Low-calorie and filling, what more can you ask from a food? Carrots are pretty awesome to eat at any given time, but they will rock your world when you eat them before a run. Besides giving you a major boost, they help prevent cancer (with their falcarinol), slow down aging, improve vision (vit. A), cleanse the body, protects your gums and teeth, prevent infection, etc.
You can eat raw carrots, cook them in the oven and then pour a bit of olive oil as fats will help the absorption of carotenoids in our blood stream by a whooping 1000%!
3. Banana (but there’s catch)
We’ve all heard of eating a banana before a run as it will give the energy needed. But did you ever consider dipping it into some Chia seeds? Chia seeds are simply put amazing as they have plenty of fiber, antioxidants, 14% protein, will help you lose weight, packed with omega-3 acids, and can improve exercise performance as much as a sports drink.
If there’s something you should eat daily it’s Chia seeds. Have 2 table spoons and you will slowly turn into Superman.
4. Gummy bears and other gummies
You probably weren’t expecting Gummy Bears in here, were you? Well we’re happy you’re surprised ;). Gummy bears have 3 g of protein in 15 pieces, 6 g of fat in a 1.5 oz. serving, 27 g of carbohydrates in 1.5 oz.

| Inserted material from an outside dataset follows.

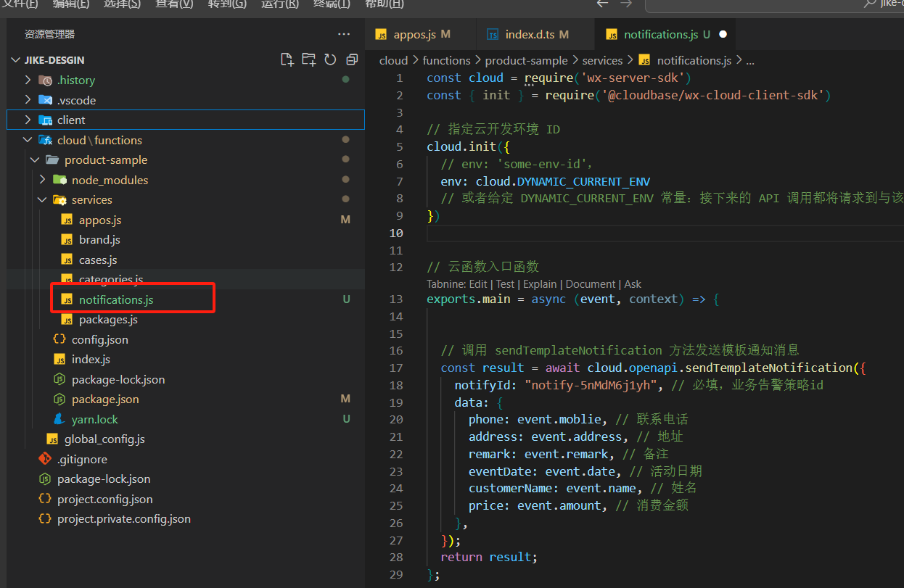
Task: Collapse the services folder
Action: pyautogui.click(x=91, y=199)
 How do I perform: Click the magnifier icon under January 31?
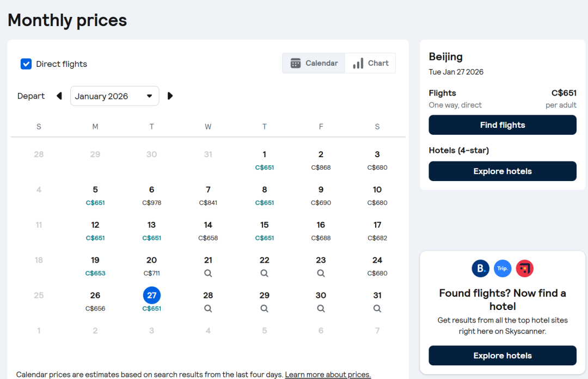pyautogui.click(x=377, y=308)
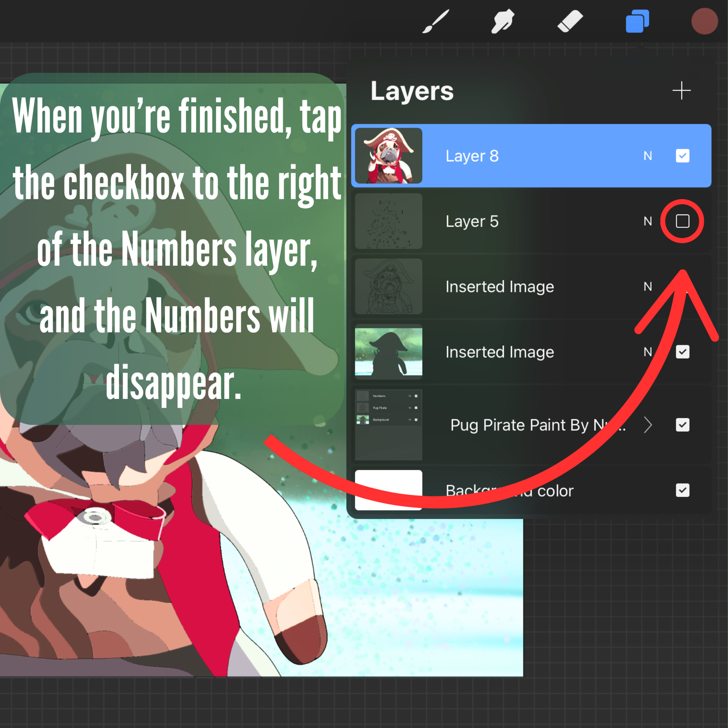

Eating a handful (or two) of these juicy critters will give you a bit of energy and serve its purpose. While you may feel hungry again in an hour, there’s no denying that this is pre run snack you can take with you when you are in a hurry.
Ok. We know, we know. Water is not food and what is it doing here? How can water be a pre-run snack? Well, as you might have seen for yourself, sometimes all you need is water. Your stomach might be really thirsty and you mistakenly think it’s hungry.
Always drink some water first and see how you feel in 10 minutes. If you’re still hungry then you need to eat. Your body needs water to stay hydrated (especially before and during a run). Water will also take out all the bad stuff in your body and make sure you function at peak level.